Last week Anthropic announced a lease of SpaceX’s Colossus 1 data centre – more than 220 000 Nvidia GPUs delivering roughly 30 MW of power. The agreement gives Anthropic exclusive access to the entire cluster, which Musk’s xAI originally built to train its Grok models. The lease raises two immediate questions: why hand a flagship AI asset to a direct competitor, and what does the mixed‑GPU design mean for the cluster’s usefulness?

Technical specs and architectural constraints

Heterogeneous GPU mix

Colossus 1 comprises about 150 000 H100 GPUs, 50 000 H200 GPUs and 20 000 GB200 GPUs. The three generations arrived at the data centre at different times, reflecting supply‑chain pressures rather than a planned architecture. For distributed training this heterogeneity is a liability. Training algorithms require every accelerator to finish a step before the next iteration can start. Faster GB200 chips finish early and must wait for the slower H100s – a classic “straggler” effect. At the scale of 220 000 devices the idle time compounds, driving reported utilization down to roughly 11 %.

Inference versus training

Inference workloads are far less sensitive to synchronization. A request can be routed to any available GPU, and the result returned as soon as that chip finishes. Consequently, the same mixed‑GPU pool can achieve high throughput for serving a trained model, even though it is inefficient for training. Anthropic’s Claude services, which now face token caps, peak‑hour throttling and API rate limits, will benefit from the added capacity without suffering the straggler penalty.

Power and cooling demands

The cluster consumes about 30 MW, equivalent to the load of a small city. Cooling requirements are on the order of 150 MW of chilled water flow, and the power draw translates to roughly 10 GWh per month. Operating at 11 % utilization means the infrastructure is burning roughly 9 GWh of electricity each month for idle capacity – a significant cost factor.

Transition to Colossus 2

Musk’s next‑generation system, Colossus 2, is being built exclusively with Nvidia’s Blackwell‑based GPUs. A homogeneous fleet eliminates the straggler effect, allowing utilization rates above 40 % – the benchmark set by Meta and Google. Uniform hardware also simplifies the software stack, enabling tighter kernel optimizations and lower latency for both training and inference.

Market implications

Revenue offset for xAI

Mirae Asset analysts estimate that leasing Colossus 1 could generate $5‑6 billion in annual revenue at market‑rate GPU lease prices. xAI reported a Q1 2026 net loss of about $6 billion, so the deal could bring the business close to breakeven on a cash‑flow basis.

Growth potential for Anthropic

Anthropic’s leadership estimates that roughly 50 % of AI‑industry compute spend goes to inference, and that inference spend translates to revenue at a 3× multiple. Applying that ratio to the $5 billion lease value suggests an incremental $15 billion in annual recurring revenue for Claude services – a material boost to the company’s reported $30 billion ARR.
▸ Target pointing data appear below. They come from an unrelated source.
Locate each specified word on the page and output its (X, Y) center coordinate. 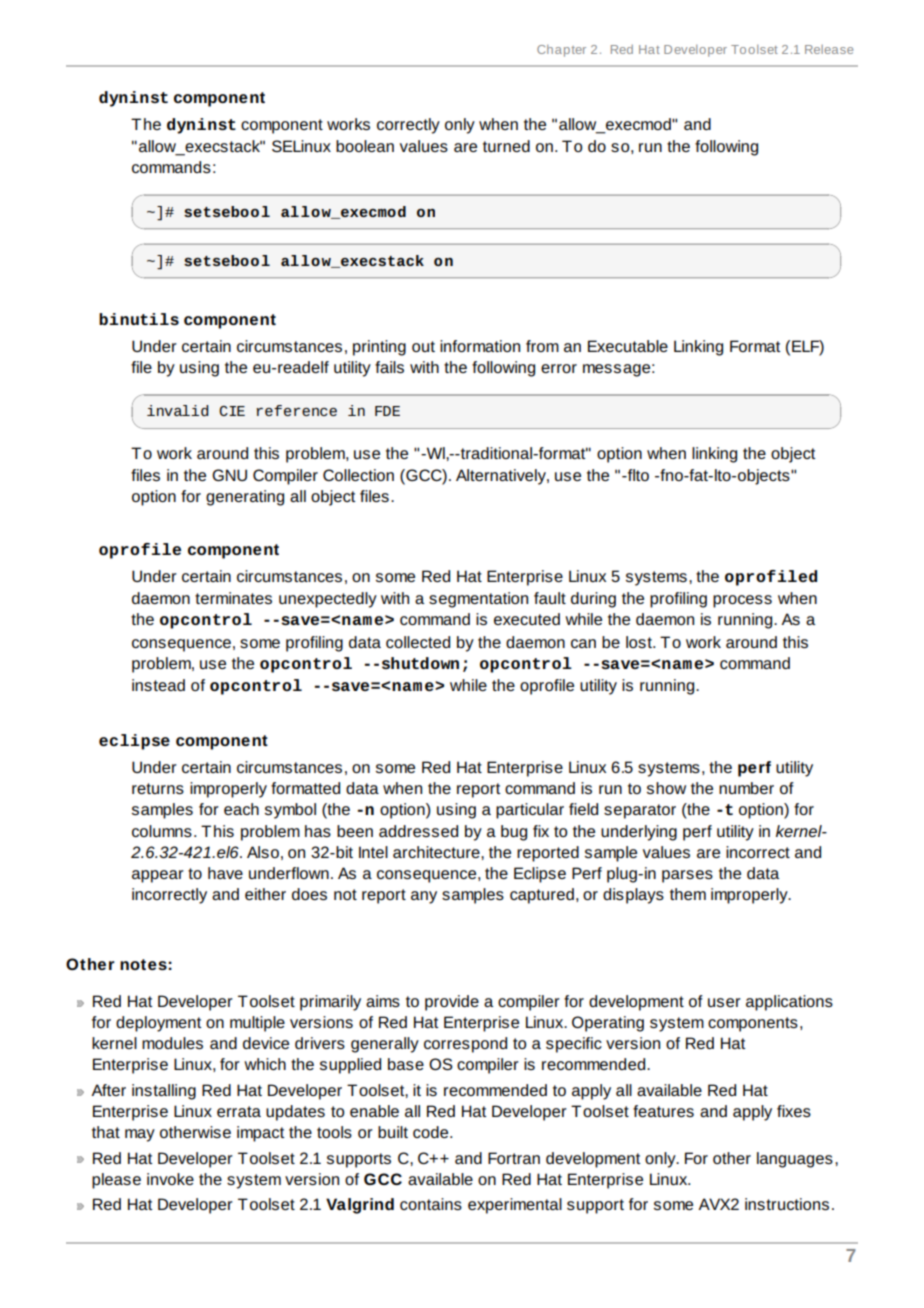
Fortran (514, 1158)
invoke (170, 1179)
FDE (387, 411)
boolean (365, 146)
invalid (178, 410)
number (746, 788)
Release (829, 49)
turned (506, 146)
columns (162, 831)
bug (514, 833)
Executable (628, 346)
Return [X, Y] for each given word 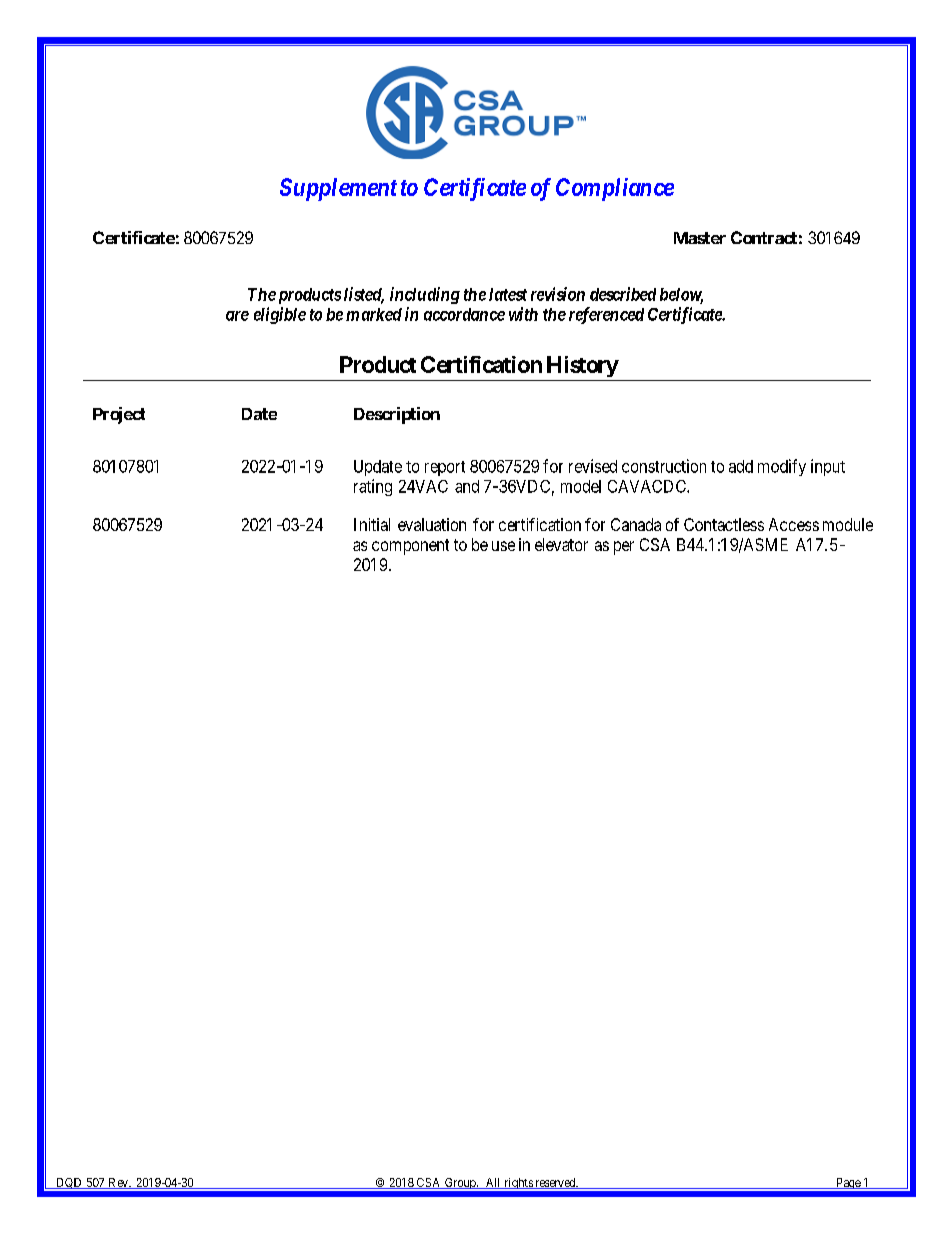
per [624, 548]
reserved [555, 1183]
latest [508, 294]
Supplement [338, 189]
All [493, 1183]
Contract [764, 237]
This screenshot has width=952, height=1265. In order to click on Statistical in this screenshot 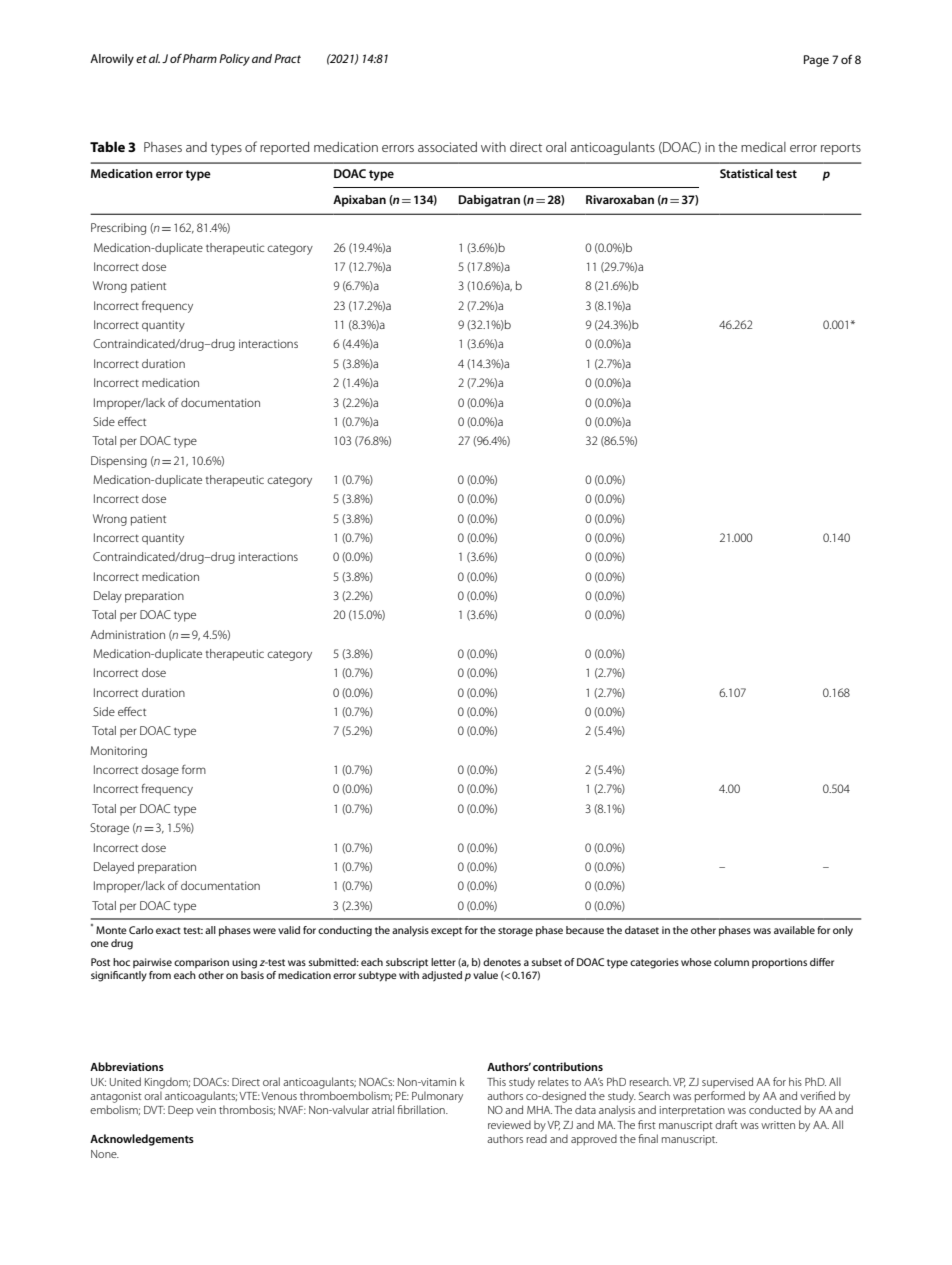, I will do `click(746, 173)`.
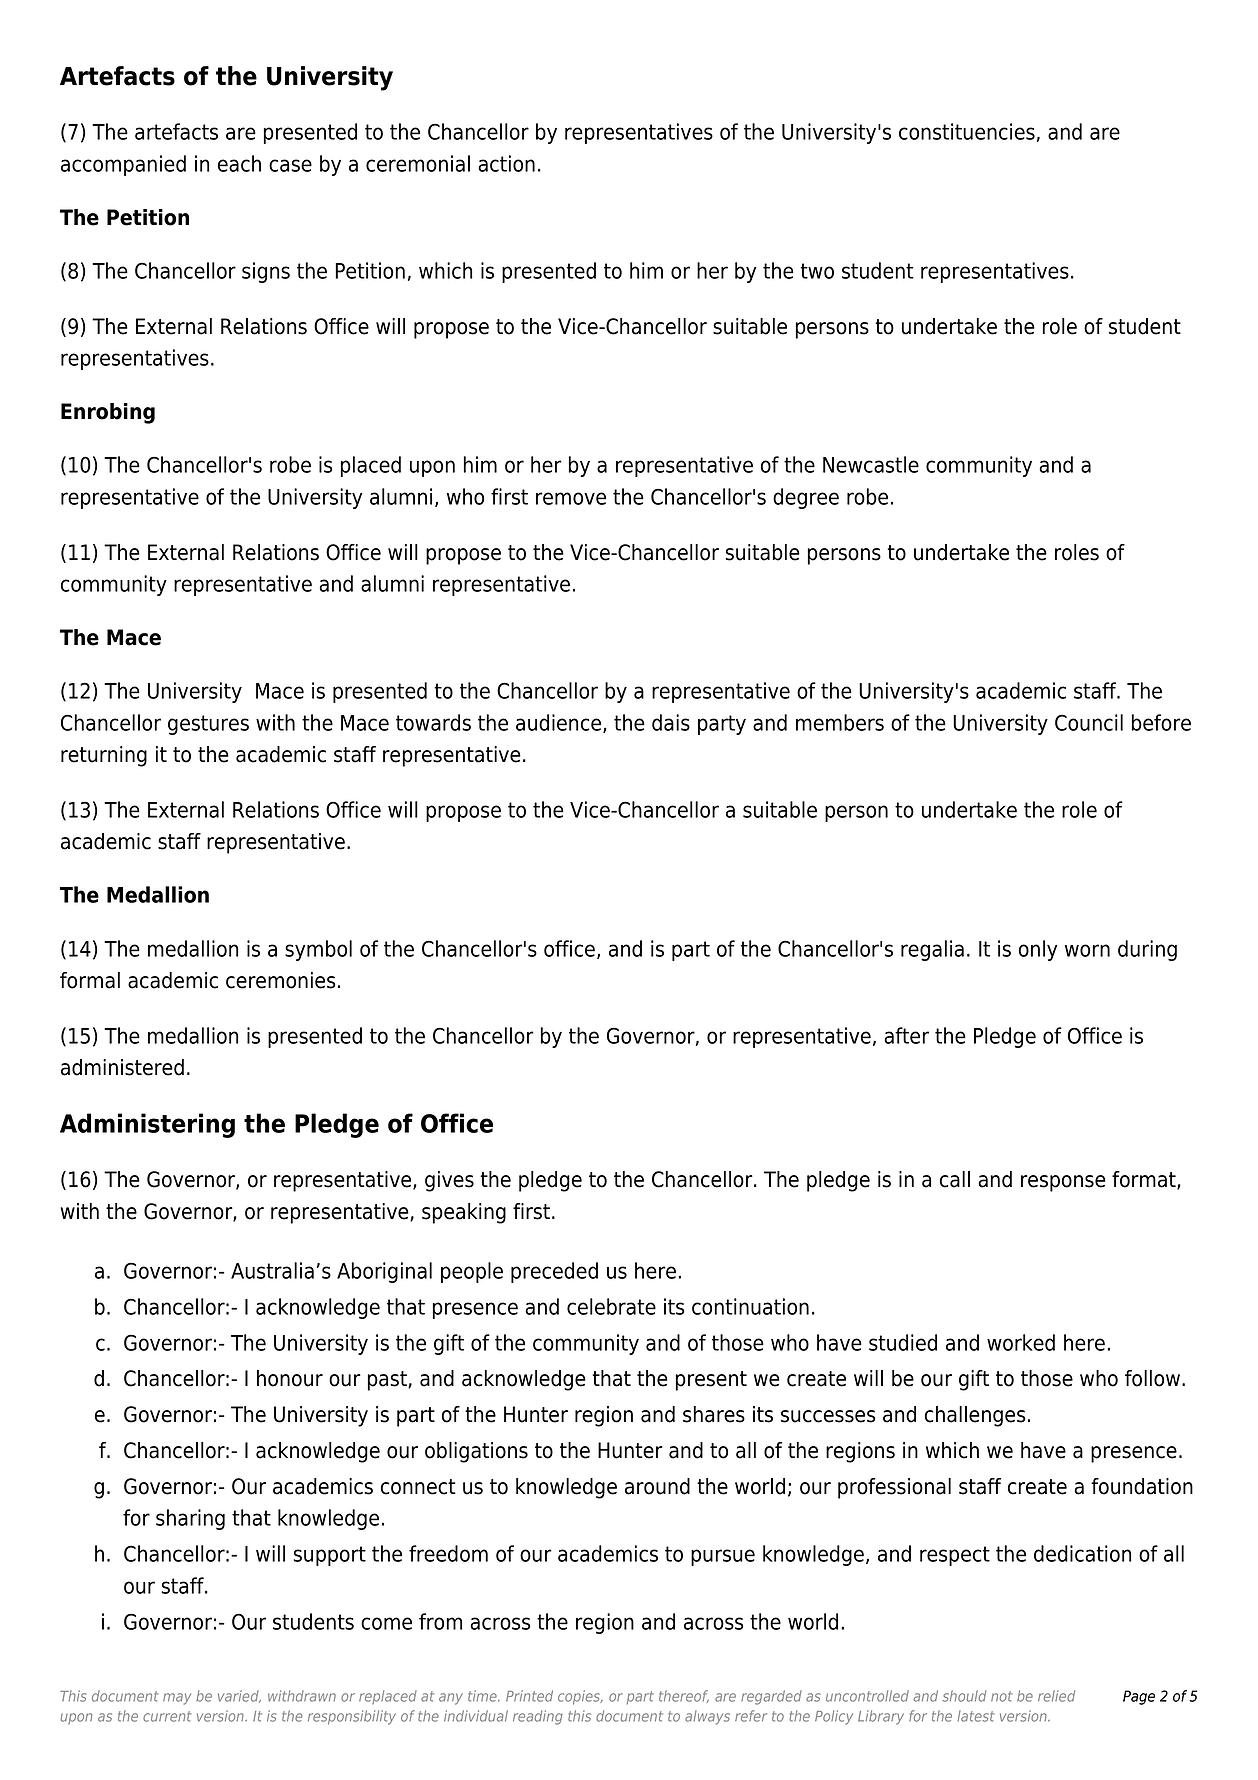  Describe the element at coordinates (239, 1696) in the page. I see `varied` at that location.
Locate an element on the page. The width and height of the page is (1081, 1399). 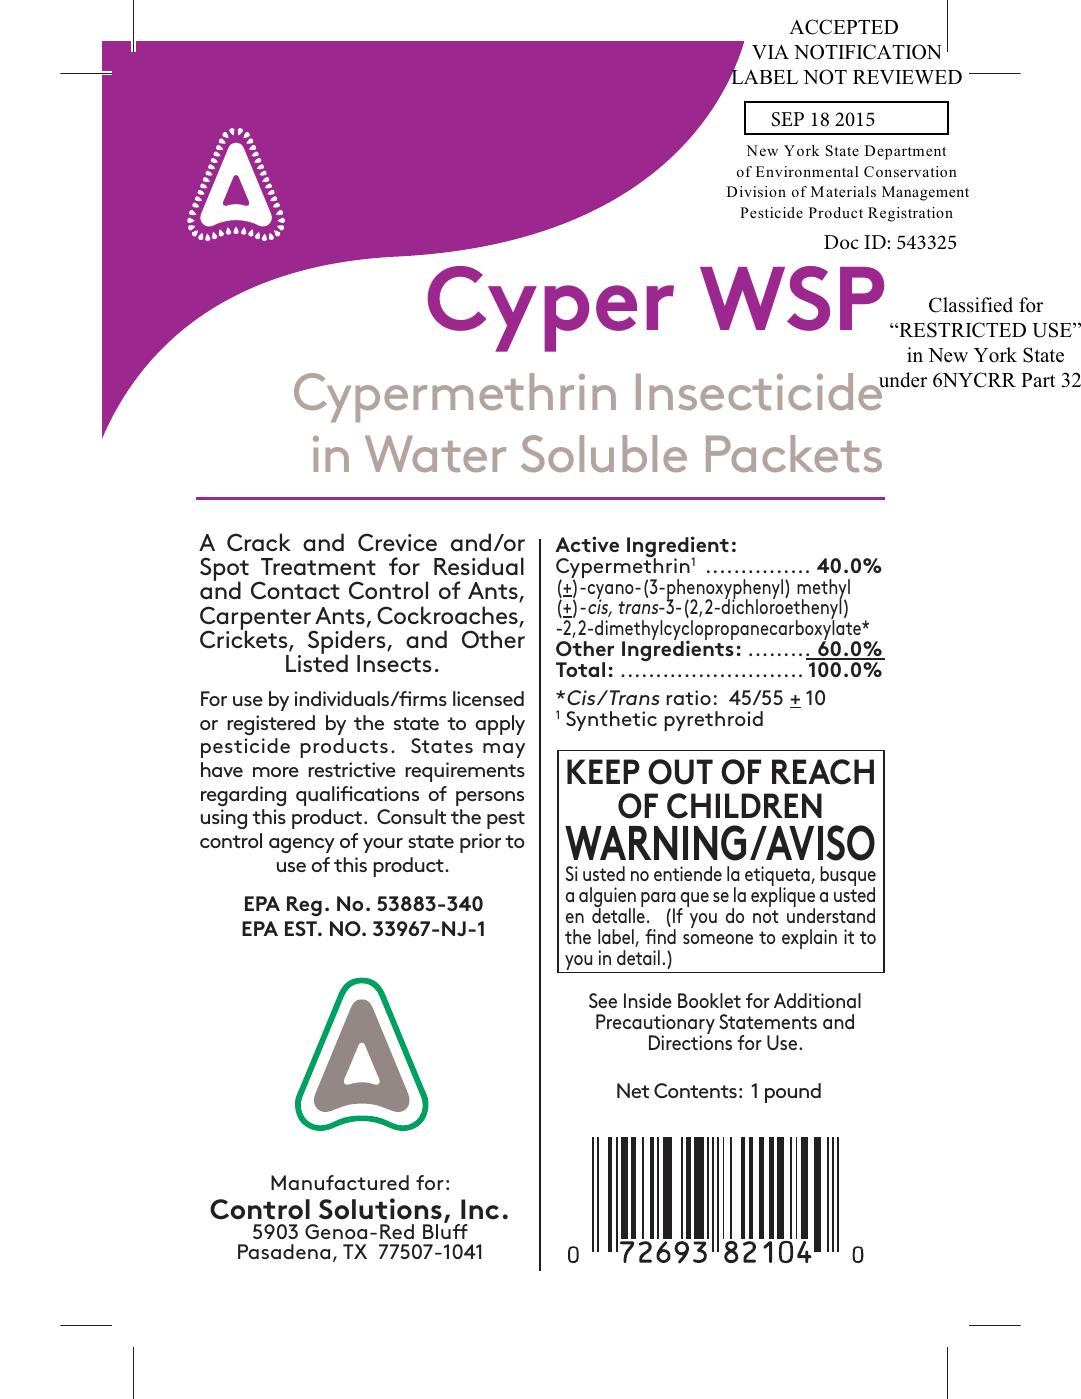
Listed is located at coordinates (317, 662).
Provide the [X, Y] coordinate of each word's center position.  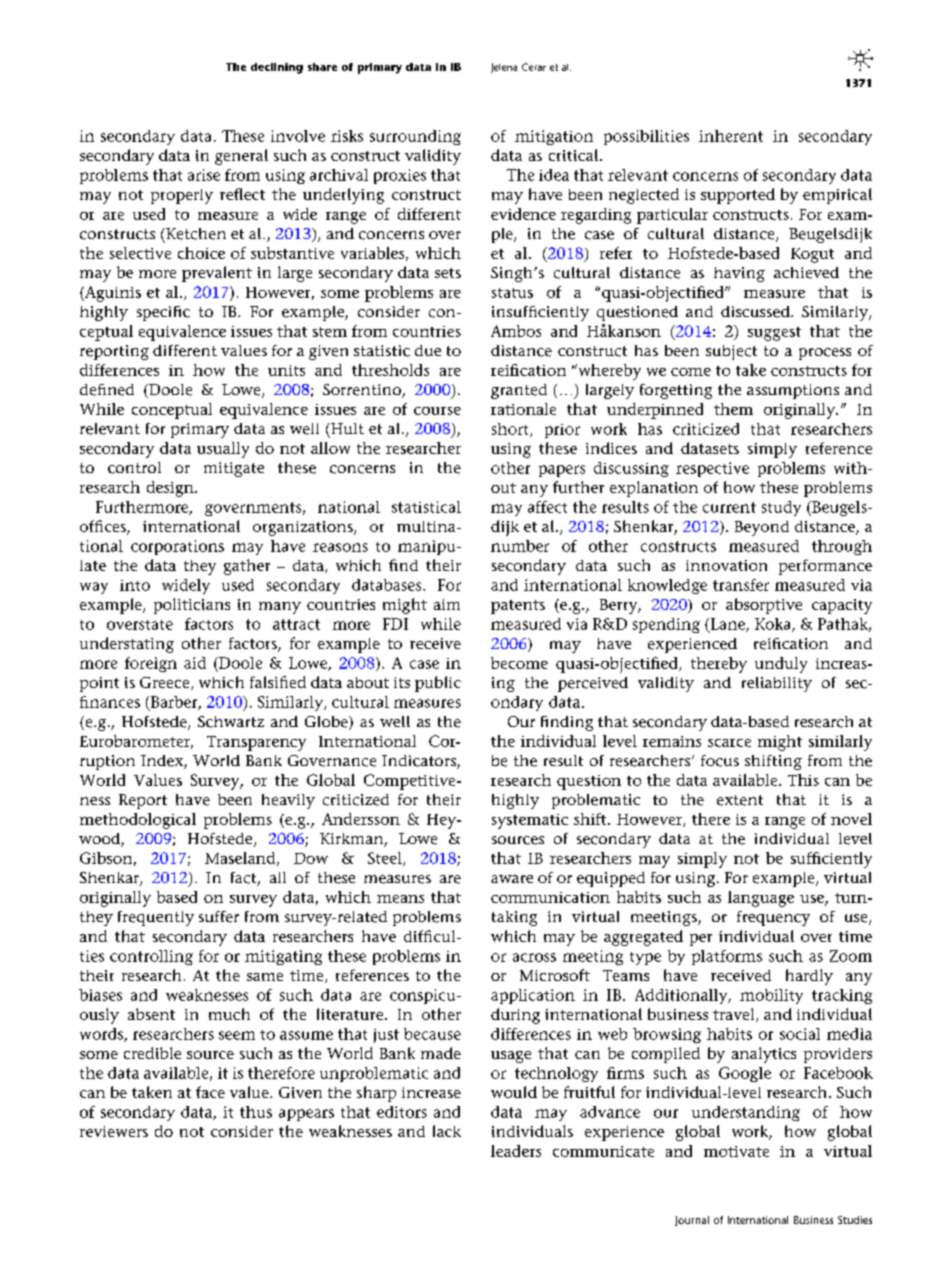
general [241, 157]
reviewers [114, 1131]
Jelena [504, 68]
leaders [516, 1151]
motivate [736, 1151]
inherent [731, 136]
Strategic positioning ahead of an IPO

The lease aligns with Musk’s broader narrative of turning SpaceX assets into cash‑generating platforms before a potential public offering. By converting a depreciating compute asset into a revenue stream, xAI improves its balance sheet, while simultaneously showcasing an AI‑cloud capability that could be marketed to other customers.

Supply‑chain context

The mixed‑GPU build of Colossus 1 was a direct response to the 2023‑2024 GPU shortage, where Nvidia’s H100s were allocated on a first‑come‑first‑served basis. By the time the GB200 chips entered production, the cluster was already at scale, forcing a patchwork architecture. The lesson for the industry is clear: rapid scale‑up without a uniform hardware roadmap can create long‑term efficiency penalties.

Outlook

With Colossus 2 slated to reach gigawatt‑scale capacity later this year, xAI will have a purpose‑built training platform that can compete with the world’s largest AI labs. Meanwhile Anthropic gains an immediate inference boost that should lift Claude’s token limits, remove throttling for Pro and Max tiers, and expand API request caps for enterprise customers.

The partnership illustrates how mixed‑generation hardware, once a liability for training, can be monetized as an inference asset. It also underscores the growing importance of flexible compute leasing models as AI demand outpaces the build‑out of new data centres.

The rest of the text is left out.